Non basta il goal di Latte Lath che ha portato in vantaggio i tigrotti, la Juve che sulla carta è il miglior attacco del girone, trovava i goal su tre episodi: una punizione magistralmente battuta da Ranocchia, un goal di Brighenti che sfruttava un errore di Saporetti in fase di rilancio e un goal di Correia nei minuti di recupero con la porta completamente sguarnita per l'ultimo assalto dei tigrotti che avevano abbandonato la propria metà campo in massa.

Il resto non trova spazio sul tabellino.

In mezzoo a tutto questo un clamoroso incrocio dei pali di Kolaj che, dopo aver saltato l'intera difesa ospite, colpiva "i legni". Si era sull'uno a uno e la partita avrebbe potuto assumere una diversa direzione.

I famosi episodi del calcio che sanno decidere una partita e che anche questa volta hanno punito la Pro Patria non celebre per essere fortunata nei play-off e nei play-out, qualunque essi siano.

La Juventus, rinforzata dai molti giovani aggregati alla prima squadra, come Dragusin, vero baluardo difensivo, ha mostrato doti tecniche apprezzabili e buona trama di gioco, ma la Pro Patria, seppur incerottata per le assenze di Lombardoni, Bertoni, Parker e con Galli e Colombo a mezzo servizio ha perso anche la perla nera Latte Lath per un risentimento muscolare. 

Di più non si poteva fare e alla fine del match se in campo sembrava un funerale con i tigrotti con la testa bassa che vagavano sul campo, sugli spalti era festa grande con applausi scroscianti per i biancoblu.

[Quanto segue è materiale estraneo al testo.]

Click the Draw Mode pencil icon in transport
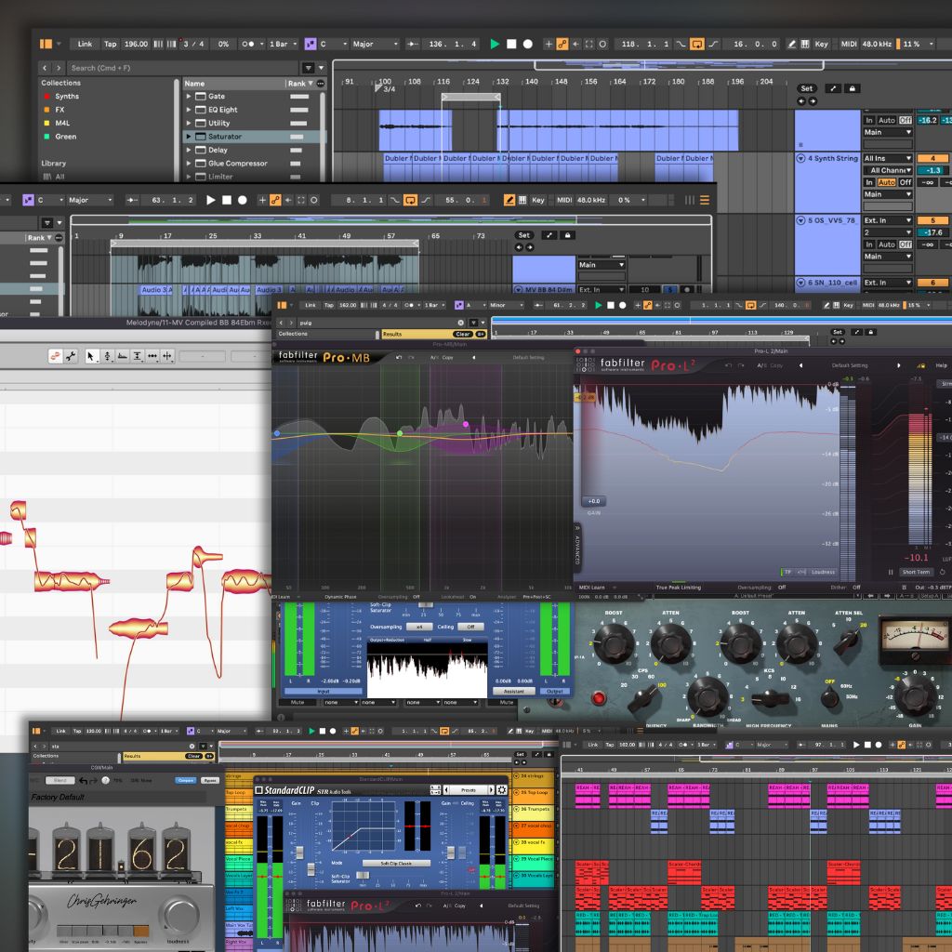point(792,43)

La curva presente in grande numero appollaiata sul muro di cinta dello stadio intonava il canto di ringraziamento, la tribuna riconoscente faceva il coro per testimoniare ai ragazzi che nulla è andato perso e nulla verrà dimenticato di quanto fatto da questa squadra in questo anno.

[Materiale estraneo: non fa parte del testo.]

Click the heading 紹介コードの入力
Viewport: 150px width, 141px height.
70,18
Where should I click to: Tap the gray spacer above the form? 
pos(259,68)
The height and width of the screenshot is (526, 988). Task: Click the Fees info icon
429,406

La maglia regalata ai tifosi dopo qualche incertezza è una maglia sudata che fa onore a chi la ha indossata, interpretando al meglio lo spirito tigrotto.

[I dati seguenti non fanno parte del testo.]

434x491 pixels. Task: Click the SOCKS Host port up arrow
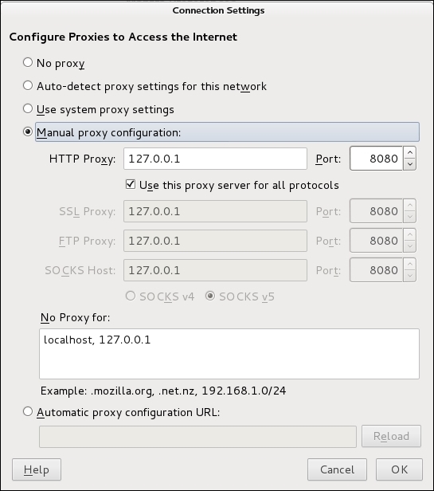click(409, 265)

Ci uniamo all'applauso degli ultrà stringendo la mano ad uno ad uno a questi splendidi ragazzi e al loro allenatore che avremmo voluto vedere con loro in campo a fine partita per tributargli il giusto onore delle armi per una stagione che sa tanto di lui.

Flavio Vergani


AURORA PRO PATRIA 1919  – JUVENTUS FC     1 – 3   (1 – 1)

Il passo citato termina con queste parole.